Task to complete:
Number the lines in the stretch of rows from the line containing "At what coordinates should I click to accomplish: Open the Sort" through the line containing "(x=285, y=392)" as a list, omitting any blank lines.

Material provided:
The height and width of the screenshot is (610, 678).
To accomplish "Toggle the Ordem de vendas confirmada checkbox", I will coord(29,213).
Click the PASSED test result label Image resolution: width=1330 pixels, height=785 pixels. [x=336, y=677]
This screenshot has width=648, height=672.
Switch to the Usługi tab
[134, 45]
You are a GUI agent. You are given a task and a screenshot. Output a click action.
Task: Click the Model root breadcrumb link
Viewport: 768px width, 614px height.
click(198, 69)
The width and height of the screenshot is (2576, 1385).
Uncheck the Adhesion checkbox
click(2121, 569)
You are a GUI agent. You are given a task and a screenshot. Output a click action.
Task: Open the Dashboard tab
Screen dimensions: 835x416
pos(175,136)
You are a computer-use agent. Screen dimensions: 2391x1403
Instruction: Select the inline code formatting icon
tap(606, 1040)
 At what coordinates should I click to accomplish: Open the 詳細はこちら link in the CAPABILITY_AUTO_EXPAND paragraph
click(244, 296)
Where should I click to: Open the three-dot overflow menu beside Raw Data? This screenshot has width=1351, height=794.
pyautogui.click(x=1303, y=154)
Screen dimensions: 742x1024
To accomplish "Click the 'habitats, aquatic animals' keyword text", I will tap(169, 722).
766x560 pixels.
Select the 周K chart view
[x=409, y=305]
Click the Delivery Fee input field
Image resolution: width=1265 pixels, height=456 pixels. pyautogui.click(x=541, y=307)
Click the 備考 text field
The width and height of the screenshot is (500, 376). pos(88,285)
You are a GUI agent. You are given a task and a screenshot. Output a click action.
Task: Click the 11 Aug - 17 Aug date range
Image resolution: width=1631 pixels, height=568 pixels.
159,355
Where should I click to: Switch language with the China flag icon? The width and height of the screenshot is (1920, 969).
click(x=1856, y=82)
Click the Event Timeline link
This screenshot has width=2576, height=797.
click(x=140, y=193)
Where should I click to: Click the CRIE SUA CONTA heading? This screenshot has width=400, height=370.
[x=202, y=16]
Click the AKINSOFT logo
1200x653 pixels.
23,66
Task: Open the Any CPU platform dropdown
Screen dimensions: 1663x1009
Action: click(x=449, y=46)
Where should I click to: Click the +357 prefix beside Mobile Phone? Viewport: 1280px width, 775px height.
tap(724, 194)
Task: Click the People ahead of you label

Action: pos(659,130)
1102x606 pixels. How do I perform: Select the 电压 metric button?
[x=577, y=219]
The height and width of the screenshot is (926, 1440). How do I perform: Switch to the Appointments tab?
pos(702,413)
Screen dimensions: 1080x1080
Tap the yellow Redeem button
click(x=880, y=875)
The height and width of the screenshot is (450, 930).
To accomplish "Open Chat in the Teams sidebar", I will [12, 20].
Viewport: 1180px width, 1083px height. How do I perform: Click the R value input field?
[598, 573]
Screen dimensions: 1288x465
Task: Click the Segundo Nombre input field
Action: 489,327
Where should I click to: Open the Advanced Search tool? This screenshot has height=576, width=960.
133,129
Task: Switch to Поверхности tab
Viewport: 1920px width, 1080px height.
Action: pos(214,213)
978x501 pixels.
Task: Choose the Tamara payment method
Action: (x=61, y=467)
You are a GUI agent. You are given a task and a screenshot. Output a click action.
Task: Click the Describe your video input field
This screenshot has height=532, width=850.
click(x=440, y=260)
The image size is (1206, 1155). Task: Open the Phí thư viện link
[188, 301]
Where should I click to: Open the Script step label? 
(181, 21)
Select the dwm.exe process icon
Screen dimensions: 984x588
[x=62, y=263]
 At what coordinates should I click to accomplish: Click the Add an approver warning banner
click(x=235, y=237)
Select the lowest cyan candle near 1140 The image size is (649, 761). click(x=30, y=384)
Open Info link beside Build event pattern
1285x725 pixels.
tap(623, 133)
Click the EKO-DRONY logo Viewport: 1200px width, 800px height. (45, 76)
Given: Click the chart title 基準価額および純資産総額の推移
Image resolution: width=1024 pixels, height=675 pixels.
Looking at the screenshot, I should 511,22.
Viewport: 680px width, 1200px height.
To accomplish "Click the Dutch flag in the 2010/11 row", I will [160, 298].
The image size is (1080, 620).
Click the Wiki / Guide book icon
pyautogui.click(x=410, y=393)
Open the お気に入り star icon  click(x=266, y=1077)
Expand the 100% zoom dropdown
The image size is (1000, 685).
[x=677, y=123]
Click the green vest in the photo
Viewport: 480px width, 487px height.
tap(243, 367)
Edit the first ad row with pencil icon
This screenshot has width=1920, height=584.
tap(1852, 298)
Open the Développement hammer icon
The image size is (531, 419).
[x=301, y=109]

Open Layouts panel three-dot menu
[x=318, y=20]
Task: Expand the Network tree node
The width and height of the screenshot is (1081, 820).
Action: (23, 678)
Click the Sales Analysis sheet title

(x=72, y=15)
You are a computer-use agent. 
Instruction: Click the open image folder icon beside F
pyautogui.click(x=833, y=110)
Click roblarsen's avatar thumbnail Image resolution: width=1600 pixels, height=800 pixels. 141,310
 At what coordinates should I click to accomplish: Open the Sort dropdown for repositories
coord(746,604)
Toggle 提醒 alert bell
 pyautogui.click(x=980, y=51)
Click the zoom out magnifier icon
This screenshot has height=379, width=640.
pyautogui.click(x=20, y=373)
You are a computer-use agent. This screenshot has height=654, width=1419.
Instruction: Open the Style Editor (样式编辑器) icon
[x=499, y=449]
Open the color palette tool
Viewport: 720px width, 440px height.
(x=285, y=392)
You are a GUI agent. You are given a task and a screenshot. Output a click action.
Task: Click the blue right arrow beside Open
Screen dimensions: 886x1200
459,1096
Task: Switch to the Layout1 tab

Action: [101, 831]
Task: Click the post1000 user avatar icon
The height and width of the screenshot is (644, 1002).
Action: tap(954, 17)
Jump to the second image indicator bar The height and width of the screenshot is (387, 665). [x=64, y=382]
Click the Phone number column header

Reply to the task:
1.  At what coordinates should I click to accomplish: Open the Sort dropdown for repositories
2. coord(746,604)
3. Toggle 提醒 alert bell
4.  pyautogui.click(x=980, y=51)
5. Click the zoom out magnifier icon
6. This screenshot has height=379, width=640.
7. pyautogui.click(x=20, y=373)
8. You are a computer-use agent. This screenshot has height=654, width=1419.
9. Instruction: Open the Style Editor (样式编辑器) icon
10. [x=499, y=449]
11. Open the color palette tool
12. Viewport: 720px width, 440px height.
13. (x=285, y=392)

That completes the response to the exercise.